Imagine on a fine summer eve, you’re waiting in line to grab two beer while B grabs a table. Doofus beside you says, “Hey, odd shoulder posture you’ve got there, do you play fiddle too?” Nobody would be horrified if you replied “Yeah, I’ve NEVER played at this bar before, and you’ve never seen me on stage. Worst.Line.Ever.” followed by a withering stare, and then a lifted nose.* But what is Doofus McGone’s take-home from this in terms of how to correct and improve his small talk skills? He’s been in Van for five weeks, just asked a brilliant icebreaker question (demonstrating that he’s paying attention to more than your cleavage), and he gets a serious smackdown that shows he has done something wrong, but what? The didactic value is zero.**
Every time we say, “It’s not my job to teach people this stuff” when confronted by it, we worsen the problem. Years of therapy have shown me that social skills -can- be learned, but $LC_DEITY abandon(), it’s really hard. Really. I still suck at it, and nobody’s ever accused me of being unable to learn. If someone’s a bit behind everyone else by the time they’re perceived as an adult and lacks coherent ways of learning more, they’re fighting an uphill battle for the rest of their lives.
These men, by and large, KNOW their clumsy feet are not the impediment. What they do know is, they do small talk wrong. They’re too direct, or too obtuse, but nobody tells them which. They hold eye contact for too long or not long enough, but there’s no genuine feedback as to which it is. They stand far away from someone, they don’t keep that person’s interest. They stand closer, that person gets creeped out. Every single aspect of social convention which you (and other well adjusted adults) take for granted, such as vocal volume, ma-ai, glancing away, not asking about your dead cat… they have doubt about. The death march stare is not for you, it’s for the ten thousand women who walked away rather than say “Please give me some elbow room”.
Kudos for trying to demonstrate (practice) that socialized people engage in small talk. If you can think of a way to tell them you’d rather they engaged in small talk poorly than not at all, do so.

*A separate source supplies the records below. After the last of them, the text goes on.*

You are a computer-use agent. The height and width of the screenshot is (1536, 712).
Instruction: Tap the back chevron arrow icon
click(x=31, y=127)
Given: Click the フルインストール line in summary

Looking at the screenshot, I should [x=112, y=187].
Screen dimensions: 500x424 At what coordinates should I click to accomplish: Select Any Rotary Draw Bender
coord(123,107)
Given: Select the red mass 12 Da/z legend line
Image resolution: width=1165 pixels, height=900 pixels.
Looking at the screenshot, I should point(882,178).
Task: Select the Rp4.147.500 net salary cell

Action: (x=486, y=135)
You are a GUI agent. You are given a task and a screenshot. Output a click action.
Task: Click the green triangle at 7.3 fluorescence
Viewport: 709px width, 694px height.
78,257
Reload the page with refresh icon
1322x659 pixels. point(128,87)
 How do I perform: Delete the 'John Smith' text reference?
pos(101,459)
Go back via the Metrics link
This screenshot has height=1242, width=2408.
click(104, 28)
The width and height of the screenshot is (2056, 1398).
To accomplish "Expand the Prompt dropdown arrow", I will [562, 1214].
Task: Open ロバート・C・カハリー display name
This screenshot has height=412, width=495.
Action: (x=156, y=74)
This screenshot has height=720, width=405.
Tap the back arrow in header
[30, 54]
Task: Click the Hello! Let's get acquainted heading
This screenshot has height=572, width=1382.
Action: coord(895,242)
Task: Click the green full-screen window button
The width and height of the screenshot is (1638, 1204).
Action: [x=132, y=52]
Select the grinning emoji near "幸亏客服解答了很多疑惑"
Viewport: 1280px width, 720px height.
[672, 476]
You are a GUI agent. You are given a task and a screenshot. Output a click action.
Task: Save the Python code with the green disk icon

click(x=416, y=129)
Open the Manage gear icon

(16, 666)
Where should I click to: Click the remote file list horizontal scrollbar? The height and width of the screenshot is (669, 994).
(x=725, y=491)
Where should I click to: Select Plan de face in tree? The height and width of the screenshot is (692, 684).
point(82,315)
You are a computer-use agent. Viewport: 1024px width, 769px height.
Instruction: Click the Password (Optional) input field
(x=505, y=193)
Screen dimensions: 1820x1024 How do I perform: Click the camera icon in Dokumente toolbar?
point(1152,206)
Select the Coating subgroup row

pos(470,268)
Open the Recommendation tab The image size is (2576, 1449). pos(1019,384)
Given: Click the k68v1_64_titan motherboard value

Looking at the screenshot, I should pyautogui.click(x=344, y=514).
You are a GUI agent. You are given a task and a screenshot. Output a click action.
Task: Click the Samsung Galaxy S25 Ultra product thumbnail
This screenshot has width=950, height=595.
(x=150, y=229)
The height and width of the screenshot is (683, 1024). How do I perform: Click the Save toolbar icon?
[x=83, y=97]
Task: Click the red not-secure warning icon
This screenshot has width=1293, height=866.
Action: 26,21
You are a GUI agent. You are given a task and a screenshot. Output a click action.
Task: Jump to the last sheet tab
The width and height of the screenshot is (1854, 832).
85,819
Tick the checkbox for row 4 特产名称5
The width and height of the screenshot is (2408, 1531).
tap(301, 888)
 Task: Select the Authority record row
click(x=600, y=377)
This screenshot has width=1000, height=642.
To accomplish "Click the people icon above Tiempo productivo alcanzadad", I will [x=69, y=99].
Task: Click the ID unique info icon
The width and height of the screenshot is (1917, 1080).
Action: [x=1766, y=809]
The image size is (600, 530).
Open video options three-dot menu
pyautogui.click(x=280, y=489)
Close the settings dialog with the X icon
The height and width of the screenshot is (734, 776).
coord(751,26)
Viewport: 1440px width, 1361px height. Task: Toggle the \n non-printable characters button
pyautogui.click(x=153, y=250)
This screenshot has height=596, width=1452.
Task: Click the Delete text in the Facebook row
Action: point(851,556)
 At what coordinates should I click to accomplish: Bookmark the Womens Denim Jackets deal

But be prepared for bad conversation that upsets you in ways you find hard to articulate, and be prepared to do the hard work required to articulate exactly what it is that upset you. Saying “shut up” if they blunder socially just exacerbates the problem for the next lady they dance with.
* this is not meant to be a realistic portrayal of you.
** “The didactic value is zero” sounds like it could be a line from a Primus piece. But I wrote it here, first. Fact.